Moretti became a regular starter as a sophomore. On 26 January 2019 he scored a career-high 21 points in a 67–64 win over Arkansas. By the end of the regular season, he was shooting 92.2 percent on free throws, which ranked second in the NCAA Division I. Moretti won the Elite 90 Award for academic excellence (Note: The NCAA presents this award at each of its 90 annual championship events (hence the name) to the upperclass player, defined as an individual in at least his or her second season of play, with the highest grade point average among those competing at the final championship site.) and earned third-team All-Big 12 recognition. He averaged 11.5 points, 2.4 assists, and 1.1 steals per game. Coming into his junior season, Moretti was named to the Bob Cousy Award Watch List. He was named Honorable Mention All-Big 12. As a junior, Moretti averaged 13 points, 2.3 assists, 1.7 rebounds and 1.2 steals per game and started all 31 games. On May 23, 2020, he decided to forego his senior season at Texas Tech to pursue a professional career in Europe, signing with agent Miško Raznatović of BeoBasket.

==Professional career==
On 26 May 2020 Moretti signed a multi-year contract with Olimpia Milano of the Lega Basket Serie A and the EuroLeague.

In the season 2021–22, he plays on a loan contract for V.L. Pesaro.

On 4 July 2023 he signed with Pallacanestro Varese of the Lega Basket Serie A (LBA).

On 29 June 2024 he signed with Reyer Venezia of the Italian Lega Basket Serie A (LBA).

On July 7, 2025, he signed with Pallacanestro Trieste of the Italian Lega Basket Serie A (LBA).

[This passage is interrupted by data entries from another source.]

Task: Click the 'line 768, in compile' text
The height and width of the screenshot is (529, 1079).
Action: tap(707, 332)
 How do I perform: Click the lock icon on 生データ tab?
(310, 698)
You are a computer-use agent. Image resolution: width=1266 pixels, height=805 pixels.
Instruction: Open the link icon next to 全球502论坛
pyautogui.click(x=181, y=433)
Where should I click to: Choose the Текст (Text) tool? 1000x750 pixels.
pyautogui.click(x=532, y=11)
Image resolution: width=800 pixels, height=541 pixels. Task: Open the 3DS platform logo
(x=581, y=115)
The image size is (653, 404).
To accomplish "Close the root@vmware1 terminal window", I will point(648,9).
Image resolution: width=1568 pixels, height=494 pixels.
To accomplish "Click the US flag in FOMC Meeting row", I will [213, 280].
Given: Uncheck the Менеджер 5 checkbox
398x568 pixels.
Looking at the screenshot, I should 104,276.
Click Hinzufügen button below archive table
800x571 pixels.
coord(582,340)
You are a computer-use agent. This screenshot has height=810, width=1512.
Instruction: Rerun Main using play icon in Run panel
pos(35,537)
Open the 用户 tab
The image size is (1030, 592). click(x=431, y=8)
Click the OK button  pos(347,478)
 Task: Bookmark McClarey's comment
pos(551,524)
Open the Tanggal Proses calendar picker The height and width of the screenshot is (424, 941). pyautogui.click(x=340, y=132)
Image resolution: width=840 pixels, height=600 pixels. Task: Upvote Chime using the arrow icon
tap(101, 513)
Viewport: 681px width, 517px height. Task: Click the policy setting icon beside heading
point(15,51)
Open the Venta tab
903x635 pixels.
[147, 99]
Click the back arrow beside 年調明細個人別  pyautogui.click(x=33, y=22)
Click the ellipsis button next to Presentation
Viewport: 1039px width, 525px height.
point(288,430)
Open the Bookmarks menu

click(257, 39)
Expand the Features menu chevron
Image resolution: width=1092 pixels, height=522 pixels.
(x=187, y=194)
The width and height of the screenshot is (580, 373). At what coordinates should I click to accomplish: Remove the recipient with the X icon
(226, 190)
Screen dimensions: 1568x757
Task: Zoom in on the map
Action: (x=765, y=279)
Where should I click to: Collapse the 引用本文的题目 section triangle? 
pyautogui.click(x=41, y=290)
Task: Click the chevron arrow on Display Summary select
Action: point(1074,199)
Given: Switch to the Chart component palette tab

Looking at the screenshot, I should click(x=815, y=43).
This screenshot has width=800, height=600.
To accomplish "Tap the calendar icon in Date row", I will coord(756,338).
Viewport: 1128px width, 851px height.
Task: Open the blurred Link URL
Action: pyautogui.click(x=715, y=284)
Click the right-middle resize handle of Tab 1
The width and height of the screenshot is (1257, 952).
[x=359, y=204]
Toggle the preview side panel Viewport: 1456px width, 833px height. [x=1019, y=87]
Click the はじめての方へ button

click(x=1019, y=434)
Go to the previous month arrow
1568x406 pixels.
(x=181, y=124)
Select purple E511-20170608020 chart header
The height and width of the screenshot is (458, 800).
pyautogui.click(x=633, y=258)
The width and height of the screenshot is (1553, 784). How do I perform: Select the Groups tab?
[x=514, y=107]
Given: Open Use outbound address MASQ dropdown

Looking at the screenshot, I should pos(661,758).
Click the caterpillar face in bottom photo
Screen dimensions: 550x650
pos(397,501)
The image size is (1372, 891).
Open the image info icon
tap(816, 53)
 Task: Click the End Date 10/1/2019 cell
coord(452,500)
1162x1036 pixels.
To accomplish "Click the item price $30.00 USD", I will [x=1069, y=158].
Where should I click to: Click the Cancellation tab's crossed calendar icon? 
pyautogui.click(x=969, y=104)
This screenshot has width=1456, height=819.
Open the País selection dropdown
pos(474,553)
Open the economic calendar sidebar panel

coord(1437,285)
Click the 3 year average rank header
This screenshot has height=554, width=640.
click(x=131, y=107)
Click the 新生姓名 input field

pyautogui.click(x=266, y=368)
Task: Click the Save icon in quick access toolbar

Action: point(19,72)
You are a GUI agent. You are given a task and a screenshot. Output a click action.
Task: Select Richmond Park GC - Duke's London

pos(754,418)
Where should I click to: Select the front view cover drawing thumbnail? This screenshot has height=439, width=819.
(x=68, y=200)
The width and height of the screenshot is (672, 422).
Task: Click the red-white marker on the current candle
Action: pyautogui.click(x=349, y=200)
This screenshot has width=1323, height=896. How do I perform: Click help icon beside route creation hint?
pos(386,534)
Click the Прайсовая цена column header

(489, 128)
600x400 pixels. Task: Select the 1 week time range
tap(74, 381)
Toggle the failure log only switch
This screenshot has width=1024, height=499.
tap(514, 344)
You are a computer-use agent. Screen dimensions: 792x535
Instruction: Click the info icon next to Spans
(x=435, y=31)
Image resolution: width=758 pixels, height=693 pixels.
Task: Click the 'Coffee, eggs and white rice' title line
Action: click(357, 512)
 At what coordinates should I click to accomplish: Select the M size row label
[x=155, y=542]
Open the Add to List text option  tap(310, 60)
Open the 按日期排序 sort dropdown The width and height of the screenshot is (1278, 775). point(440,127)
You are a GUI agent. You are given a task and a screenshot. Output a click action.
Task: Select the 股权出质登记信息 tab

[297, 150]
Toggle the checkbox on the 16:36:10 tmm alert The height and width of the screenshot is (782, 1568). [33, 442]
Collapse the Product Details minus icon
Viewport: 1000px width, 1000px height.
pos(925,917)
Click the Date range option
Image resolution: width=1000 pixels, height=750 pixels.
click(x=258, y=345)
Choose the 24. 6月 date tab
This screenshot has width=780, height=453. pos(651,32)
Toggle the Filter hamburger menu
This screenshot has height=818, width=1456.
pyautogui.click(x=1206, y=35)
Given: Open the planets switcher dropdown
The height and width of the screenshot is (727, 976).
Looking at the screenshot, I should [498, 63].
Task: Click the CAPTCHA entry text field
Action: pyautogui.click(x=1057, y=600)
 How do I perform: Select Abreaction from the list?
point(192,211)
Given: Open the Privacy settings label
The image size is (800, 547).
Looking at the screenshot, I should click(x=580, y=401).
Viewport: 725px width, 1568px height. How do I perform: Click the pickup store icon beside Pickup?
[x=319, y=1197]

On 17 September 2026, Moretti signed with Pallacanestro Cantù of the Lega Basket Serie A.

==National team career==
Moretti has often represented Italy in FIBA junior tournaments. He averaged 10.4 points per game at the 2014 FIBA Under-17 World Championship in Dubai, leading the Italian national under-17 team to ninth place. Moretti guided the Italian under-19 team to a bronze medal at the 2016 FIBA Europe Under-18 Championship in Samsun, after averaging 14.8 points and five assists per game.

==Career statistics==

| * | Led NCAA Division I |

===College===

| Year | Team | GP | GS | MPG | FG% | 3P% | FT% | RPG | APG | SPG | BPG | PPG |
|---|---|---|---|---|---|---|---|---|---|---|---|---|
| 2017–18 | Texas Tech | 37 | 1 | 12.3 | .336 | .317 | .857 | .8 | 1.1 | .4 | .0 | 3.5 |
| 2018–19 | Texas Tech | 38 | 38 | 31.6 | .498 | .459 | .924* | 2.1 | 2.4 | 1.1 | .0 | 11.5 |
| 2019–20 | Texas Tech | 31 | 31 | 34.1 | .419 | .383 | .902 | 1.7 | 2.3 | 1.2 | .0 | 13.0 |
| Career |  | 106 | 70 | 25.6 | .436 | .399 | .906 | 1.5 | 1.9 | .9 | .0 | 9.1 |

==Personal life==
Moretti is the son of Paolo Moretti, who had a 15-year professional career in Europe and won a silver medal with the Italian national team at EuroBasket 1997. After retiring from playing during Davide's childhood, Paolo began coaching professionally and won the LBA Coach of the Year award with Pistoia in 2014. Moretti has a younger brother Niccolò, who plays basketball in Italy at the junior level.